Empresas que estavam no negócio tiveram de despedir muitas pessoas por falta de pagamento.

Ainda sem dinheiro para empresas já no activo, o Governo provincial de Benguela, em Angola, realiza um concurso público para novas operadoras no negócio da recolha de lixo.

Trata-se de um procedimento imposto pela aprovação do orçamento, mas não isento de críticas face a uma dívida responsável pela destruição de milhares de postos de trabalho.

Há três meses, numa altura em que os focos de lixo nas principais cidades tomavam proporções alarmantes, Isaac dos Anjos era um governador bastante preocupado.

“Isto (acúmulos de lixo) vai resultar em endemias. Depois, surgem as lamentações devido ao estado lastimoso em que se vão transformar as nossas urbanizações’’, alertou o governante.

Afinal, as empresas não recebem desde Junho de 2014.

Com a dívida em 140 mil milhões de kwanzas, cerca de 140 milhões de dólares norte-americanos até à chegada da crise cambial (quase dois orçamentos da província), o Governo avança para mais um concurso público.

“Temos, naturalmente, que considerar as empresas que estiverem em concurso público. São elas que vão conduzir este processo de recolha’’, esclareceu.

O director do Gabinete de Estudos e Plano do Governo, Valódia Sardinha, explica que este concurso é um procedimento administrativo normal, lançado em obediência à aprovação do orçamento para 2017.

Mesmo assim, o secretário provincial da CASA-CE, Francisco Viena, olha para trás e diz que falta seriedade às autoridades governativas.

“Como é que as autoridades lançam este concurso havendo uma dívida enorme?’’, questiona Viena, que pretende saber “como ficarão os empresários que tem dinheiro a receber?’’

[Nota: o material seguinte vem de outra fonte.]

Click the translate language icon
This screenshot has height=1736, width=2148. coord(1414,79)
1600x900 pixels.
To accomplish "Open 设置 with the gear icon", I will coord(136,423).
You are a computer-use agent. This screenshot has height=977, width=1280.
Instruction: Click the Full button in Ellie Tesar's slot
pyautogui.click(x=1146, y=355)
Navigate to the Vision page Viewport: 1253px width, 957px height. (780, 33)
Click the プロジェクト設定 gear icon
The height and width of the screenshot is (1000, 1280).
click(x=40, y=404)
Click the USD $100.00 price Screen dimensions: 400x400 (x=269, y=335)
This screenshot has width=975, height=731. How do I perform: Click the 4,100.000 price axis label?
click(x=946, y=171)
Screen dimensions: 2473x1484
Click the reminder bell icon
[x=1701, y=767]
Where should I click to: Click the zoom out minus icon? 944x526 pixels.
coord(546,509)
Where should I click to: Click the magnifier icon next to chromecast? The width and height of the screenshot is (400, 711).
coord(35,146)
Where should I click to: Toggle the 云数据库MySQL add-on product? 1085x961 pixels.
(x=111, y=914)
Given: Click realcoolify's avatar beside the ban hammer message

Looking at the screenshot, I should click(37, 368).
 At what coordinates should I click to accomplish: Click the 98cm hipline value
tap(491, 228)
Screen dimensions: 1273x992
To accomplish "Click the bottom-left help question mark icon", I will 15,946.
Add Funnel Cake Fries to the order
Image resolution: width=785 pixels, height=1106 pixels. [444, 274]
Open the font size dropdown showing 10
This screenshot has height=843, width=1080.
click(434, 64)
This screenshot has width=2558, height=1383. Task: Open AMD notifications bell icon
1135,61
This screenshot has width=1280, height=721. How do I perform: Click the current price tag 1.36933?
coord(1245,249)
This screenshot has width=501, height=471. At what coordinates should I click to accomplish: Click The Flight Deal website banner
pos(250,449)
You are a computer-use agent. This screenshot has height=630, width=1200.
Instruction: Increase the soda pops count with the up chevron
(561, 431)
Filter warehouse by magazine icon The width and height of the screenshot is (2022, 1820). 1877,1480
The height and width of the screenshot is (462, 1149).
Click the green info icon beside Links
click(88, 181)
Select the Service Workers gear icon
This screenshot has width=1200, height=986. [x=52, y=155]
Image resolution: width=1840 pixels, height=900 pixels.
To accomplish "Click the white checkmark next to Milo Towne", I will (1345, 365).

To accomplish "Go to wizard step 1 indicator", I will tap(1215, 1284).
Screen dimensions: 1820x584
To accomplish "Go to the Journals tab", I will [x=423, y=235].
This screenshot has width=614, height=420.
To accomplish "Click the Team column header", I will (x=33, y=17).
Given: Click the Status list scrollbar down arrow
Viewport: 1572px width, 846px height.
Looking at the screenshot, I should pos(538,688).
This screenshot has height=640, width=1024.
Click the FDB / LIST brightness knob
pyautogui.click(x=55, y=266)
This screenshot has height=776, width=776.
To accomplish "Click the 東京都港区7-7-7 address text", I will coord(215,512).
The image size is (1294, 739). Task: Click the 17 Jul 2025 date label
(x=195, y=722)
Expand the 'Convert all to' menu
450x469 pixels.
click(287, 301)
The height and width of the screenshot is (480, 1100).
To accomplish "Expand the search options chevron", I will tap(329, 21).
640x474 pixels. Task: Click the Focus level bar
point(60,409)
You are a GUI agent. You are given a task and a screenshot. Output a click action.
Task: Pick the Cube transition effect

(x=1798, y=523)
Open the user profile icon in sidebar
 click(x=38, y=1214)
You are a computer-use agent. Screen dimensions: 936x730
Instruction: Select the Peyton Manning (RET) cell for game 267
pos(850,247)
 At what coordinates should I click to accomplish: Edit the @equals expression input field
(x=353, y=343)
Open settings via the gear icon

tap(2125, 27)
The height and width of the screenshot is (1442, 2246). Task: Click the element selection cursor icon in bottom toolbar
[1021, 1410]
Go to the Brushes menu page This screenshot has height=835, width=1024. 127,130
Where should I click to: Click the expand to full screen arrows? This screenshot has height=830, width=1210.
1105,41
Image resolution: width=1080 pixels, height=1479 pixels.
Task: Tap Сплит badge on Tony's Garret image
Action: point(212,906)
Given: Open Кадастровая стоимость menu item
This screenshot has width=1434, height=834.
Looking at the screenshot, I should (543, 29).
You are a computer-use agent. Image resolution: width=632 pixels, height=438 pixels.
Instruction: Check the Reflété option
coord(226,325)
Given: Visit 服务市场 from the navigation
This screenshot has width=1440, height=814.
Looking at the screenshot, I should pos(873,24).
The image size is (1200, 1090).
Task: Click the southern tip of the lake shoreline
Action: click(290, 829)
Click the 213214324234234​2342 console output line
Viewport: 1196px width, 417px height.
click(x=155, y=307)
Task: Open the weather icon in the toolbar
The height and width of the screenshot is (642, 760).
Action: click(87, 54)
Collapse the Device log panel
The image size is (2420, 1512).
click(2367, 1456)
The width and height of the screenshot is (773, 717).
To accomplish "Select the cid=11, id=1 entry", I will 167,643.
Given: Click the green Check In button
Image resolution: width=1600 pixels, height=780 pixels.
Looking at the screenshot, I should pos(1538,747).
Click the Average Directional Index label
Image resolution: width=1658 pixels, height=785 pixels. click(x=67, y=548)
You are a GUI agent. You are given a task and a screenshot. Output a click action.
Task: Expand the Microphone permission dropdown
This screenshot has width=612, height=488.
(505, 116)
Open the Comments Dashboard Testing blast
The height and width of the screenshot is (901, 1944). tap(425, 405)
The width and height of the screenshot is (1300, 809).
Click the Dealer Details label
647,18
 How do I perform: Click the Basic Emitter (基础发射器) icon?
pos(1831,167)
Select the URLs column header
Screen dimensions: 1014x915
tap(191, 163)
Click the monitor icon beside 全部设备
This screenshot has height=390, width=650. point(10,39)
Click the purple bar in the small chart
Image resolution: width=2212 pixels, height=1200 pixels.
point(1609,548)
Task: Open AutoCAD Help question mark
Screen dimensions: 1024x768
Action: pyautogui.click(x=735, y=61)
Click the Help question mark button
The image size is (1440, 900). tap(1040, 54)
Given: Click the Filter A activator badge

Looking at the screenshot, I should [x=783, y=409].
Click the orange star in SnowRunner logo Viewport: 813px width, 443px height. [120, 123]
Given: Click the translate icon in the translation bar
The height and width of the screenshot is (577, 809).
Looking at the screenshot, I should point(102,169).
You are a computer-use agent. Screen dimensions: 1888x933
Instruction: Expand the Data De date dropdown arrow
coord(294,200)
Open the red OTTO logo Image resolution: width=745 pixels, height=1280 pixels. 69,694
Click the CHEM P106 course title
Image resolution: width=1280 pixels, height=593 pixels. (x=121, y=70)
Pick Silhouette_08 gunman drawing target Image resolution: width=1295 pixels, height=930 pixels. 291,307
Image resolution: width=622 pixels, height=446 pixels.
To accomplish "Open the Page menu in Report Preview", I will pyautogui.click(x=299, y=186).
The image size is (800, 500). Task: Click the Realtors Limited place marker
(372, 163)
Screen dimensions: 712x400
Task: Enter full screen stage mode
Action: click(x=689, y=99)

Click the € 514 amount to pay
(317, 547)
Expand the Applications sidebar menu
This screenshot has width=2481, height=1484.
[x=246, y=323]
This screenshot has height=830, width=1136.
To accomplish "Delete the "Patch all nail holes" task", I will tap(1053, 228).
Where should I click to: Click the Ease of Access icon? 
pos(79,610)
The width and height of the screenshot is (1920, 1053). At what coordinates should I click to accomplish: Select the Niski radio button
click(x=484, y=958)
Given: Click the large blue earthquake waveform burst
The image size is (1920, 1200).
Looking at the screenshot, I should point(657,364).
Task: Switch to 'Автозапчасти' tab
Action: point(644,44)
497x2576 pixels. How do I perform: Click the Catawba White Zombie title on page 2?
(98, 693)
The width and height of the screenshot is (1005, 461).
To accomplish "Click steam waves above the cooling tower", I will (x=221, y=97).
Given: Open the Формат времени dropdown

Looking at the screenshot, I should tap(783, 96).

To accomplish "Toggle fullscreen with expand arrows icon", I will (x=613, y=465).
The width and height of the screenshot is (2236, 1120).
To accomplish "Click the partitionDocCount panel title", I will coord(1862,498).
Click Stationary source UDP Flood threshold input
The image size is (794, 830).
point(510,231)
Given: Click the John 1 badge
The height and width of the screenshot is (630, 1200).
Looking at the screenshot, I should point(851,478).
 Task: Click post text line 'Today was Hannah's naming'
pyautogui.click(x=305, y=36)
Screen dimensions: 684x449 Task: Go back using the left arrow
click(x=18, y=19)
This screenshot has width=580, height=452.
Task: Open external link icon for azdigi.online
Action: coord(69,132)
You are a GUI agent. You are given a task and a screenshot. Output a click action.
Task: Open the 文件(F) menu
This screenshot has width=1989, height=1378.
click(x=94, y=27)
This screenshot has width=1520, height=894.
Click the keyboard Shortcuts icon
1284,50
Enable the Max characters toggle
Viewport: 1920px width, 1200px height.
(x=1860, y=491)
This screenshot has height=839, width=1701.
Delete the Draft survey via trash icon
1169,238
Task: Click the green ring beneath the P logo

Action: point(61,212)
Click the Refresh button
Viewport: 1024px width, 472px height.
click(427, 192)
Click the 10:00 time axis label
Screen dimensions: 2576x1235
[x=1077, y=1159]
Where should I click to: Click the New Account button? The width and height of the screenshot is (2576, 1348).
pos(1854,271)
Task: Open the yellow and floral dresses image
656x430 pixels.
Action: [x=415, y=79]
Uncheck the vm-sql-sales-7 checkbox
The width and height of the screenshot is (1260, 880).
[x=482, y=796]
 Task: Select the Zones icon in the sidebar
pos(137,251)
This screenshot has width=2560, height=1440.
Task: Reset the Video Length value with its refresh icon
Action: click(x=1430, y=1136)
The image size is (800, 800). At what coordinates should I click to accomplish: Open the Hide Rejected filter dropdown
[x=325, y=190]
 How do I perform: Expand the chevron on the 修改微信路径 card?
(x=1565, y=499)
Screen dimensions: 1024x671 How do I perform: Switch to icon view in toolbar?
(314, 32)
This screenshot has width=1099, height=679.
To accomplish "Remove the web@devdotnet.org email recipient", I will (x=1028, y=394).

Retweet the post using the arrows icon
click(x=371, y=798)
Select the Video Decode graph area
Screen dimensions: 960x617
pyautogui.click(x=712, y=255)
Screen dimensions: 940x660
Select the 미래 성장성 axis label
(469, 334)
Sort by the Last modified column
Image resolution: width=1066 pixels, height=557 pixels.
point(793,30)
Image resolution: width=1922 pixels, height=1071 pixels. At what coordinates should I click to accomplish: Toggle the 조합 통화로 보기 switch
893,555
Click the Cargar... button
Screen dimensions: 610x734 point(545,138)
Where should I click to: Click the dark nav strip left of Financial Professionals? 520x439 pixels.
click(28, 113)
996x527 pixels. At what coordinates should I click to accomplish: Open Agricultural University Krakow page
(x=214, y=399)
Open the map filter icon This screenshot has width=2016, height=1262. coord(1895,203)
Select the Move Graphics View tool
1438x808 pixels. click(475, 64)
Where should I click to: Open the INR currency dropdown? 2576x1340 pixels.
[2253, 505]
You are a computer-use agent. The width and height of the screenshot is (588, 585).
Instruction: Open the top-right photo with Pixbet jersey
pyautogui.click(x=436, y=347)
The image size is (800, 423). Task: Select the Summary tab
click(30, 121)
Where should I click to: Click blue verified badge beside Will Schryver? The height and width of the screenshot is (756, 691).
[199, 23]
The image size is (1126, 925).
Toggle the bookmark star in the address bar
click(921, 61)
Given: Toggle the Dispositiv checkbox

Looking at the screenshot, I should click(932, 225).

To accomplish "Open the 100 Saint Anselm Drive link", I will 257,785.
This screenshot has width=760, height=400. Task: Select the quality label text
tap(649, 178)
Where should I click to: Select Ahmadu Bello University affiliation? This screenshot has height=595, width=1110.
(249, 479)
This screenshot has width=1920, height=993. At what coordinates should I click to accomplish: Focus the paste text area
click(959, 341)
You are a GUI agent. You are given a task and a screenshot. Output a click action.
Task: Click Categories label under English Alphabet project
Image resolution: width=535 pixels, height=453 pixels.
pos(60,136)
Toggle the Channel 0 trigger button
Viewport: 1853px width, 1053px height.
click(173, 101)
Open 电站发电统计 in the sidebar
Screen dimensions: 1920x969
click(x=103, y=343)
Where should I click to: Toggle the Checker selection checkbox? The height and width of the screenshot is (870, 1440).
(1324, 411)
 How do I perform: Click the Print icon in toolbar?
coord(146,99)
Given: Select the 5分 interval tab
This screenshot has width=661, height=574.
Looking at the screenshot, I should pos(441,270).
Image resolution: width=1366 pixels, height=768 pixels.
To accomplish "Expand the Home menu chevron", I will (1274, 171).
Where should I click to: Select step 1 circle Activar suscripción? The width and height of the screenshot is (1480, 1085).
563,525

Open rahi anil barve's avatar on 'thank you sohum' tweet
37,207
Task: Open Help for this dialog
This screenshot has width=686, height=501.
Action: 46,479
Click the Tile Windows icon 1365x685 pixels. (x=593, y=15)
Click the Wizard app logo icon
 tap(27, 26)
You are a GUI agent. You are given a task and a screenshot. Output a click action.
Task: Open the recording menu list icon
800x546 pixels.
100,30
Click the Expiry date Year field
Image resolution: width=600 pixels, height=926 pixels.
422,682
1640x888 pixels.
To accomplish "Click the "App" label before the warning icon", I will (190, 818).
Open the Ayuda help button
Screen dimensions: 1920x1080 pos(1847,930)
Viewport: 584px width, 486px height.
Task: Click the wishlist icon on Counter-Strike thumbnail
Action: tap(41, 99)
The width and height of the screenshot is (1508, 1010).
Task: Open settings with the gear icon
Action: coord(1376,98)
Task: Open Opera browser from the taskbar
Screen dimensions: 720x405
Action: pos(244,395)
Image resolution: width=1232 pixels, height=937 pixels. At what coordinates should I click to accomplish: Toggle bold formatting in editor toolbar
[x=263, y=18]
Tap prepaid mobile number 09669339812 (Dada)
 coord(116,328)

Quem sabe o que é receber de forma irregular, como é o caso da Vista, uma das poucas empresas sobreviventes, aconselha os novos inquilinos do negócio do lixo.

O director-geral, Filipe Rebelo, admite estar a fazer ginástica para continuar no mercado.

“Fazemos muita ginástica (risos), mas muita ginástica mesmo. Ainda assim, e como queremos ficar neste mercado, apostámos em escritórios novos’’, realça Rebelo, para mais adiante sustentar que os atrasos levaram à dispensa de muitos trabalhadores.

‘’Não foram despedidos, estão em casa à espera que a situação melhore’’, complementa.

Juntas, as empresas Vista, Ambiáfrica, Resurb e Rangol não terão 100 trabalhadores, segundo uma fonte sindical, que fala em mais de mil desempregados.

As propostas para o concurso público começam a ser apresentadas ainda esta semana.